Have independent audits verified Duck.ai's metadata‑stripping claims and can those audits be publicly reviewed?

1. What Duck.ai claims and where the claim is documented

Duck.ai’s own help pages and privacy policy explicitly state that “all metadata that contains personal information (for example, your IP address) is completely removed before prompting the model provider,” and repeat that “All metadata that contains personal information … is removed before sending Prompts to underlying model providers” ^{[1] [2]}. Tech coverage and product explainers cite those claims, describing Duck.ai as routing requests through DuckDuckGo so the models see requests coming from DuckDuckGo rather than the end user ^{[3] [5]}. These are company statements and product descriptions documented publicly by DuckDuckGo ^{[1] [2]}.

2. Independent verification in reporting: what exists and what is missing

Independent news outlets and reviewers have summarized or tested user‑facing behavior—The Verge and ZDNet repeat the metadata‑stripping claim and note contractual assurances with providers about deletion and non‑training of chats ^{[3] [6]}. Some reviews report manual tests consistent with limited location leakage or local storage behavior, but these are ad hoc user tests rather than formal security audits ^{[7] [8]}. Crucially, at least one critical piece of commentary notes that DuckDuckGo “never went through a formal privacy audit” and that the only external check referenced was a complaint investigation that verified claims were not false advertising rather than an exhaustive technical audit; that piece frames the absence of a formal, public audit as the main concern ^[4]. None of the provided sources point to a named, independent audit firm releasing a technical report that verifies metadata‑stripping across network, application, and provider boundaries.

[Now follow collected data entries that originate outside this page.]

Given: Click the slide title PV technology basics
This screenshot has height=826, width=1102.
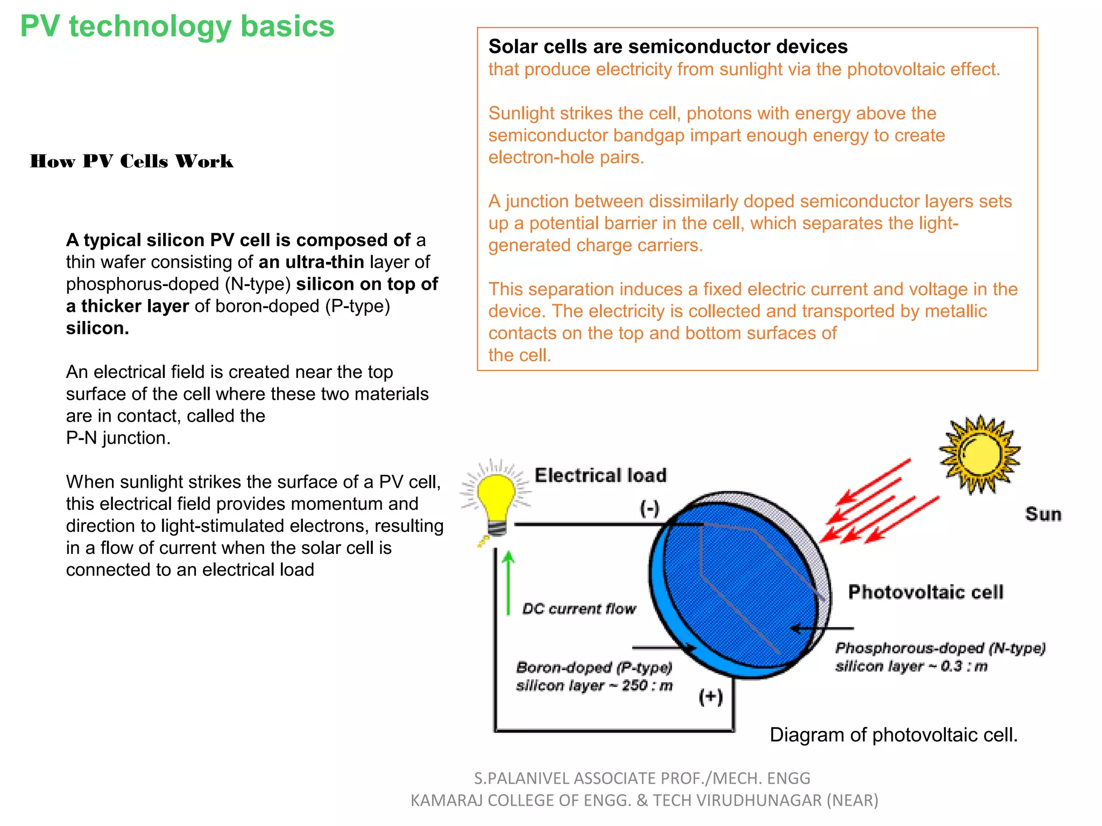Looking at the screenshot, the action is coord(177,26).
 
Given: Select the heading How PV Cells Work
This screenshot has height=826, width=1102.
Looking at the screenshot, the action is coord(132,161).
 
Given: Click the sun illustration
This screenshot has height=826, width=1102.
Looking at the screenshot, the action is coord(979,454).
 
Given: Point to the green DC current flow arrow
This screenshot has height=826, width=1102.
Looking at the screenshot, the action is coord(508,583).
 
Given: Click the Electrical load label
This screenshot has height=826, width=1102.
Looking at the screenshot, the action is coord(601,475).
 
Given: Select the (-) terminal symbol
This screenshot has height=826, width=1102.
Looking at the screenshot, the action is coord(649,508).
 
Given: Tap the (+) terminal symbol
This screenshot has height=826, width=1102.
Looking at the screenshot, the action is coord(710,697).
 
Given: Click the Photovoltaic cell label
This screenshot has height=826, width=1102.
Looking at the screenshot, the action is coord(926,592).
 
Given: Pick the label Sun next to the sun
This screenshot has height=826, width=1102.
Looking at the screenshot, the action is coord(1043,514).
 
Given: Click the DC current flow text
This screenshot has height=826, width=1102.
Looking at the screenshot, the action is coord(579,609).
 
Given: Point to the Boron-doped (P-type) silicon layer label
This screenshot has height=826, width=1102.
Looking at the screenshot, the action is coord(594,677).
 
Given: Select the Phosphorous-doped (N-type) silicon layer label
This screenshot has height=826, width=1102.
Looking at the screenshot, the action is coord(939,657).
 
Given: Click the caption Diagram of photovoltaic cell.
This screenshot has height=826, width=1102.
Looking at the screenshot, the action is coord(893,735).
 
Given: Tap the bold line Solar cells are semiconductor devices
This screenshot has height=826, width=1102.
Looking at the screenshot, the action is coord(668,47).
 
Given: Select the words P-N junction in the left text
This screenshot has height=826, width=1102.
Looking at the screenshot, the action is coord(118,438).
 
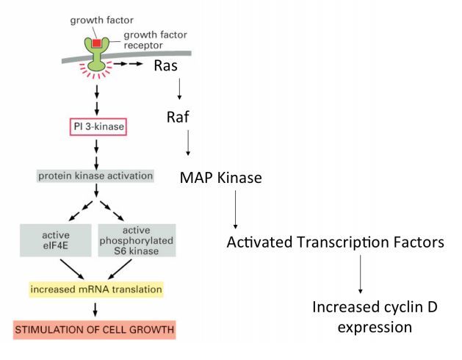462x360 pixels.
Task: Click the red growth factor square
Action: [96, 43]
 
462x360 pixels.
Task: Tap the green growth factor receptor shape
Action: [96, 56]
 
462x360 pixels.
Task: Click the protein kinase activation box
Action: [96, 176]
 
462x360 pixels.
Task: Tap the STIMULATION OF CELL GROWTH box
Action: [96, 328]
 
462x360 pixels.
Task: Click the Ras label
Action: [167, 66]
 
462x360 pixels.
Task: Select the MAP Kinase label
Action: [220, 178]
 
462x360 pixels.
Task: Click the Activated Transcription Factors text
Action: [335, 242]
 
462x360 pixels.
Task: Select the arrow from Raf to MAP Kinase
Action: [188, 143]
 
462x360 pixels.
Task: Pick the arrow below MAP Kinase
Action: [235, 209]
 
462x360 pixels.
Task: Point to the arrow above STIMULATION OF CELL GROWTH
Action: [96, 309]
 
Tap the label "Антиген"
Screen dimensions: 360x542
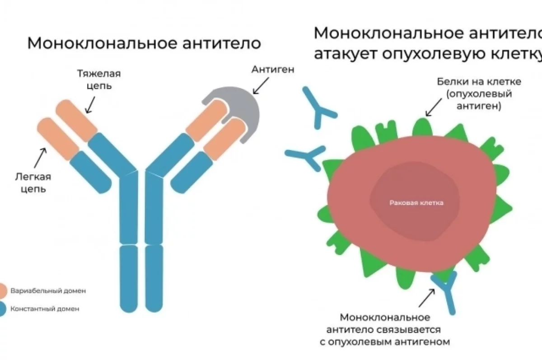(x=273, y=70)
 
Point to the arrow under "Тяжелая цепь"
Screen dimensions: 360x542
(x=90, y=105)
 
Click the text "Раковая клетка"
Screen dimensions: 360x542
(x=416, y=203)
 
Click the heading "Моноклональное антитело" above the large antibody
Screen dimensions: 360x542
(x=144, y=43)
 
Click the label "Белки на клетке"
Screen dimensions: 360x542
(x=479, y=82)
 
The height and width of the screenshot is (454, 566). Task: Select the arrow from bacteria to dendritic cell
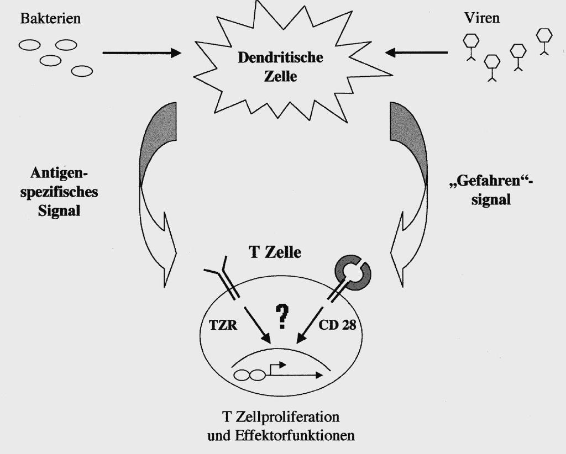pyautogui.click(x=142, y=54)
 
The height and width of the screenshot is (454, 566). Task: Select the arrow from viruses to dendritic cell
pyautogui.click(x=417, y=54)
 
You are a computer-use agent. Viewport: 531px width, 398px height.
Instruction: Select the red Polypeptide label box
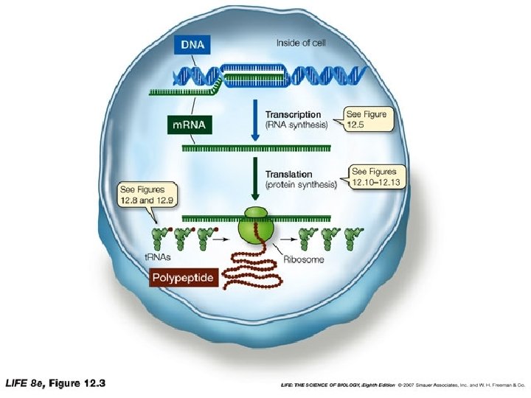183,279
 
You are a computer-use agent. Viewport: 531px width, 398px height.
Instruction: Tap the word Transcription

3. Can any audits be publicly reviewed?

Based on available reporting and the linked company pages, there is no publicly posted, comprehensive third‑party audit report of Duck.ai’s metadata handling to review; the documentation that exists is primarily DuckDuckGo’s own policy text and reporting that summarizes or tests behavior ^{[1] [2] [3]}. Where independent scrutiny is referenced in commentary (for example, a complaint investigation), sources indicate that scrutiny confirmed advertising‑law claims but did not produce a detailed, public technical audit report for forensic examination ^[4]. Therefore, a reader seeking a formal audit document to review will not find one in the supplied reporting.

4. Reasons the gap matters and alternative perspectives

Privacy experts and critics flag the absence of a formal audit as meaningful because metadata leaks can occur at layers beyond a simple prompt rewrite—DNS, TLS headers, provider logs, or misconfigurations can expose identifiers even when policies promise removal ^[4]. Conversely, DuckDuckGo’s approach—calling models on behalf of users, local storage of recent chats, and contractual deletion agreements with providers—offers practical mitigations and is persuasive to some reviewers and writers who tested the product and reported behavior consistent with the claims ^{[3] [9] [6]}. Those pragmatic safeguards reduce certain risks but are not the same as independent verification of implementation at scale, which the available sources do not document ^{[3] [9]}.

5. Bottom line for a reader weighing trust

The factual record in the provided sources shows strong, consistent company assertions and positive product reviews that observe privacy‑forward behavior, but no public, comprehensive independent audit report that verifies Duck.ai’s metadata‑stripping claims end‑to‑end; commentary explicitly flags the lack of a formal audit as a gap ^{[1] [2] [3] [4]}. Those seeking assurance beyond company policies and informal tests should look for a named third‑party security/privacy audit made public or request one from DuckDuckGo; as of the cited reporting, such a publicly reviewable audit is not documented ^{[4] [3]}.